La proposition d’interdiction des corridas en présence de moins de 16 ans a été rejetée par le Sénat

Publié le par le Protec

La chambre haute de la nation, à une écrasante majorité, a décidé le 14 novembre 2024 qu’il ne fallait surtout pas interdire aux moins de 16 ans d’assister ou de participer à des « sévices graves ou actes de cruauté envers les animaux« 

► Dans un premier temps, le 6 novembre, la commission de lois, organe chargé de donner un avis ou d’amender les initiatives législatives avant la séance publique, avait rejeté le texte.
Nous ne commenterons pas le rapport de la commission des lois. Ceux qui connaissent le sujet peuvent se faire une opinion en le consultant.

► La proposition de loi (PPL) comportait deux articles :
. l’un se référant à l’art. 521-1 du Code pénal, ayant trait au fait d’exercer des sévices graves ou de commettre un acte de cruauté envers un animal domestique,
. et le second se référant à l’art. 522-1, ayant trait au fait de donner volontairement la mort sans nécessité à un animal domestique.
Deux amendements avaient été déposés en vue de la séance publique, afin de supprimer ces articles. Ils ont tous les deux été adoptés.

La suppression de l’article 1, qui était le vote déterminant, a été adoptée par 82 % des sénateurs qui se sont prononcés.

► Ce chiffre évoque les résultats des enquêtes d’opinions portant sur l’avis des Français quant à l’interdiction des corridas aux mineurs.
A ceci près qu’il s’agit des chiffres inversés !

L’IFOP a réalisé ces dix dernières années plusieurs enquêtes sur l’interdiction aux moins de 14 ans pour l’Alliance Anticorrida : une en 2015, une 2017, qui portait sur les départements taurins, une en 2021. Il y a toujours au minimum 80% des Français qui y sont favorables. Et ceci quelle que soit leur région, quelle que soit la taille de leur agglomération, et qu’il y ait ou non des corridas dans leurs départements.
Et l’IFOP a réalisé en 2019 pour la FBB une enquête portant sur 1500 Français sur l’interdiction aux moins de 16 ans, âge retenu par la PPL. Elle montrait que dans les départements « taurins » (= où se pratiquent encore les corridas), 80 % des répondants y étaient favorables.

Les Français ont bien sûr beaucoup d’autres préoccupations que la question de l’accès des mineurs aux corridas. Mais il s’agit là d’une question qui peut symboliser le fossé entre les citoyens et le monde politique, et donc hélas leur défiance envers celui-ci.

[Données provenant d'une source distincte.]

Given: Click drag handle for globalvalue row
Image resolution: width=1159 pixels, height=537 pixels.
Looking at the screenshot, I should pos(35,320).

► Donc la chambre haute de la nation française a mis sous le paillasson la recommandation de 2016 du Comité des Droits de l’Enfant à la France « de redoubler d’efforts pour faire évoluer les traditions et les pratiques violentes qui ont un effet préjudiciable sur le bien-être des enfants, et notamment d’interdire l’accès des enfants aux spectacles de tauromachie ou à des spectacles apparentés. »

Un sénateur LR a eu la franchise de déclarer à quelques minutes de la fin de séance : « les positions de l’ONU ne sont pas l’alpha et l’omega de ce que nous devons décider en France« .
De même que les recommandations du Comité chargé de vérifier la mise en œuvre de la CEDAW (Convention sur l’élimination de toutes les formes de discrimination à l’égard des femmes) ne sont pas l’alpha et l’omega dans certains autres pays, où il ne saurait être question de toucher à certaines traditions de leurs territoires…

Il faut dire que l’association Unicef-France, censée représenter l’UNICEF en France, n’a pas bougé le petit doigt, bien qu’avertie de cette PPL qui pouvait enfin amorcer une concrétisation de cette recommandation du Comité des Droits de l’Enfant.

► Pour ceux qui voudraient savoir quelles ont été les positions des sénateurs de leur département, on peut consulter les résultats du scrutin :
. pour l’amendement de suppression de l’article 1,
. pour l’amendement de suppression de l’article 2,
. ainsi que pour l’amendement du groupe EST (Écologiste – Solidarité et Territoires) visant à interdire de façon explicite les formations des écoles taurines aux moins de 16 ans (NB : cette disposition était implicitement incluse dans le texte de la PPL).

BREF
Soyons francs : ceux qui connaissent le Sénat savaient que cette issue était parfaitement prévisible, même s’ils s’étaient employés à soutenir cette proposition de loi.
En tout cas, nous continueront à agir pour que les mineurs soient tenus à l’écart des corridas tant que celles-ci existeront sur notre sol.